On était sorti quelques fois avant qu'il ne se permette de m'embrasser à nouveau.

Il avait fallu encore quelques mois avant que notre relation ait un semblant de relation.

Et encore quelques mois avant que notre relation ne devienne plus sérieuse.

Au bout de quelques temps, nous avions emménagé ensemble.

Ce qui nous allait très bien à l'un comme à l'autre.

Mais je n'avais pas prévu l'arivée de ma mère.

Elle et mon père s'étaient disputés et elle était partie. Au lieu de venir loger avec mon frère John, elle était venue ici, à Londres, me trouver moi. Ô joie. Ne pouvait-elle pas pardonner à John d'avoir épousé une allemande ? Hilda n'avait que douze ans quand la guerre avait pris fin, après tout.

Lui expliquer que je partageais mon appartement avec un homme, et que non, contre toute logique et décence, je n'étais pas mariée n'avait pas été chose aisée.

« - Si ton père en entendait parler ! Ô Merlin, qu'ai-je fait ? »

Si seulement elle pouvait retourner auprès dudit père, cela m'aurait comblé de bonheur.

Mais non. Elle s'était installée.

Ma mère avait détesté Alastor au premier regard. Il avait fait des efforts, pourtant. La durée de son séjour, il avait insisté pour rester aux Quartiers de l'Ordre, pour faire moins d'histoires. Il était toujours poli avec ma mère, prenait soin de sa tenue, l'appelait Madame. Il était même prévenant et évitait de faire des discours enflammés sur la politique. Vraiment, il donnait le meilleur de lui-même.
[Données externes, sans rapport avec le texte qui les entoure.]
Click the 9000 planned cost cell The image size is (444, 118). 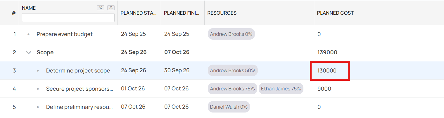tap(324, 89)
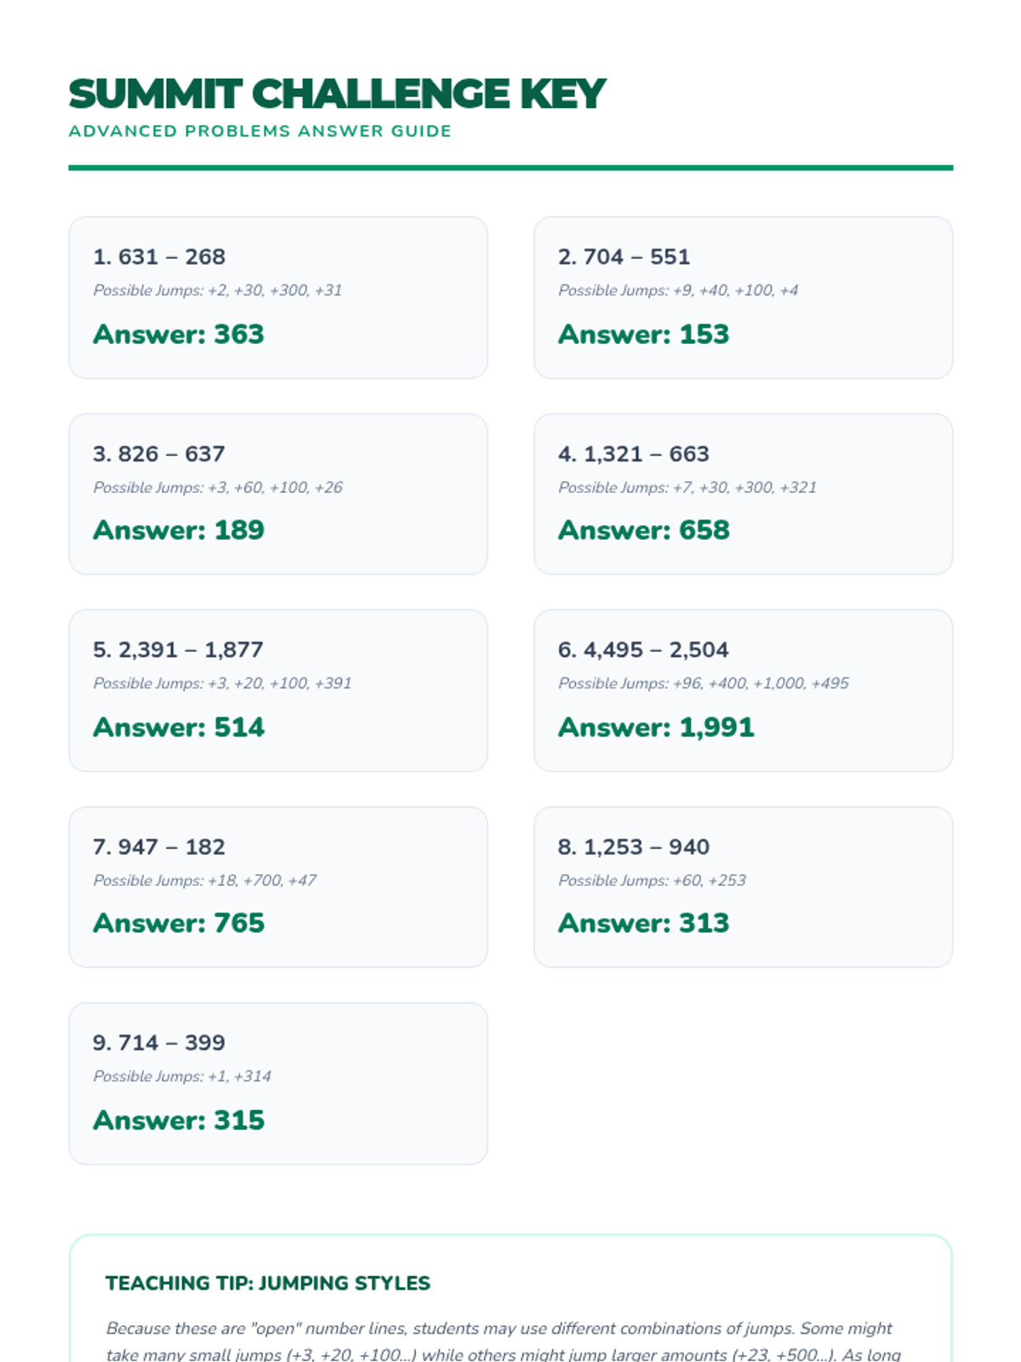
Task: Click Answer: 514 text
Action: pos(179,727)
Et malgré cela, ma mère ne le supportait pas. J'aurais aimé savoir ce qu'elle dirait de lui si elle le voyait comme il était : une tête brûlée se moquant des formes et des apparences, révolutionnaire passionné, incorrect jusqu'au bout des ongles.

J'aimais cet Alastor, parce qu'il était courageux, décidé, instruit, droit dans ses bottesbottes, avait le goût de l'aventure et savait être tendre.
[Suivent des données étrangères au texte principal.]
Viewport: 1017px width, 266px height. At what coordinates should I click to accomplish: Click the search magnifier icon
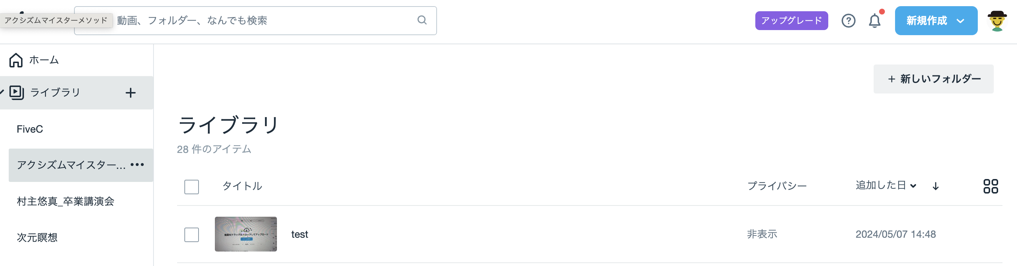pos(422,20)
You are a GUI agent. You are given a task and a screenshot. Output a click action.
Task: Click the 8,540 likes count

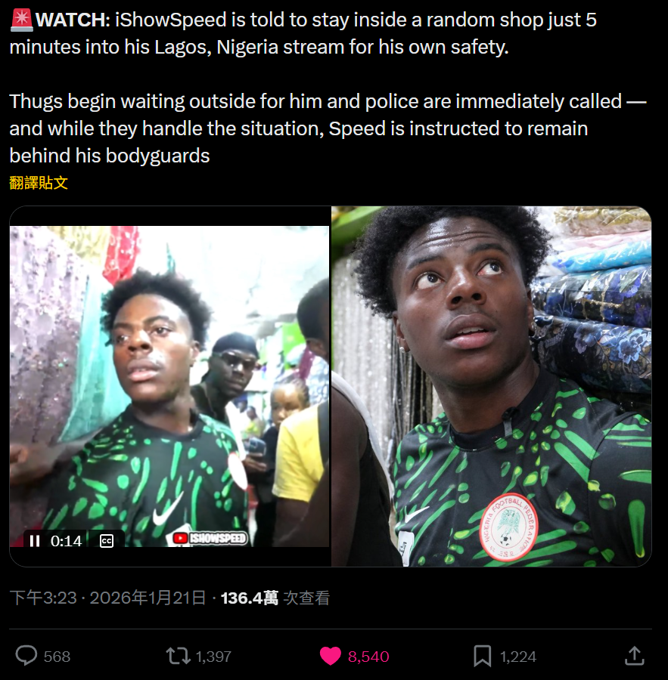click(368, 657)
Ma mère ne voyait en lui qu'un jeune homme aux airs de voyou utilisant le vulgaire parler militaire à tours de bras indigne de sa fille, un mauvais bougre comme elle disait.
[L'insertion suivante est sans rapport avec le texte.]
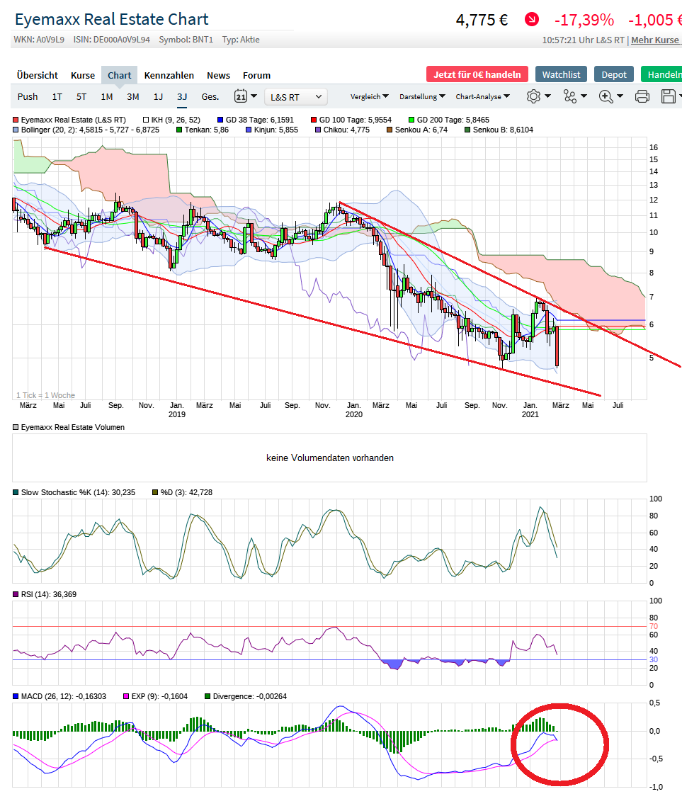This screenshot has width=682, height=806.
Task: Click the red price-down arrow icon
Action: coord(531,20)
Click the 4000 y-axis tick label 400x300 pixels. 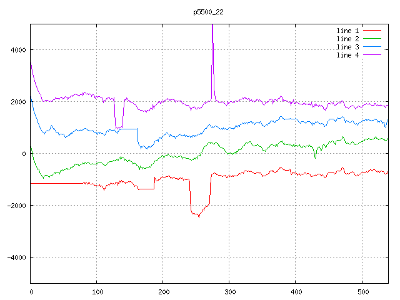[x=18, y=50]
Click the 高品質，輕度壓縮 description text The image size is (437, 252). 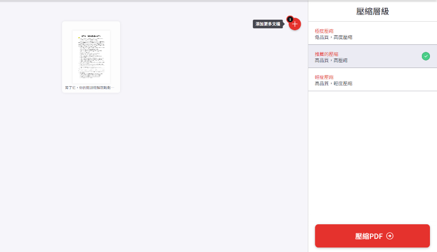(333, 84)
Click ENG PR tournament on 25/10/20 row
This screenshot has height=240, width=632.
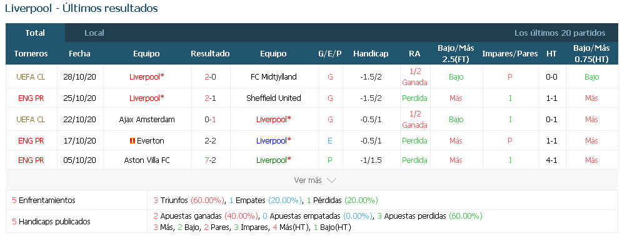[x=31, y=98]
Il aurait plu à mon père, sans doute, s'il était un poil plus traditionnaliste.

Bien que ma mère détestât Alastor de tout son être -étrangement, il ne le lui rendait pas-, elle nous parlait mariage à tous les repas. Notre situation n'était pas convenable, à ses yeux.

Après un dîner où elle avait presque supplié Alastor de faire sa demande, affirmant que ça ferait de nous d'honnêtes gens, je décidai d'aborder le sujet avec elle une fois Alastor parti pour le QG de l'Ordre.

« - Je n'épouserai pas Alastor. »

Il me semblait que cela posait les bases.

« - Il te ruinera ! » m'avait-elle menacée.

« - Eh bien qu'il me ruine ! » m'étais-je écriée, excédée.

Cela avait scellé notre dispute. La semaine qui suivit, nous ne nous adressâmes pas la parole. Alastor essaya de m'en parler mais j'esquivais le sujet. Un soir cependant, alors que nous soupions tous les deux, ma mère s'étant retirée dans la chambre d'amis parce qu'elle ne se sentait pas bien, Alastor me demanda de but en blanc :

« - Veux-tu que je t'épouse ? »

Je manquais m'étouffer avec un morceau de viande et il se leva pour me taper dans le dos jusqu'à ce que ma quinte de toux passe.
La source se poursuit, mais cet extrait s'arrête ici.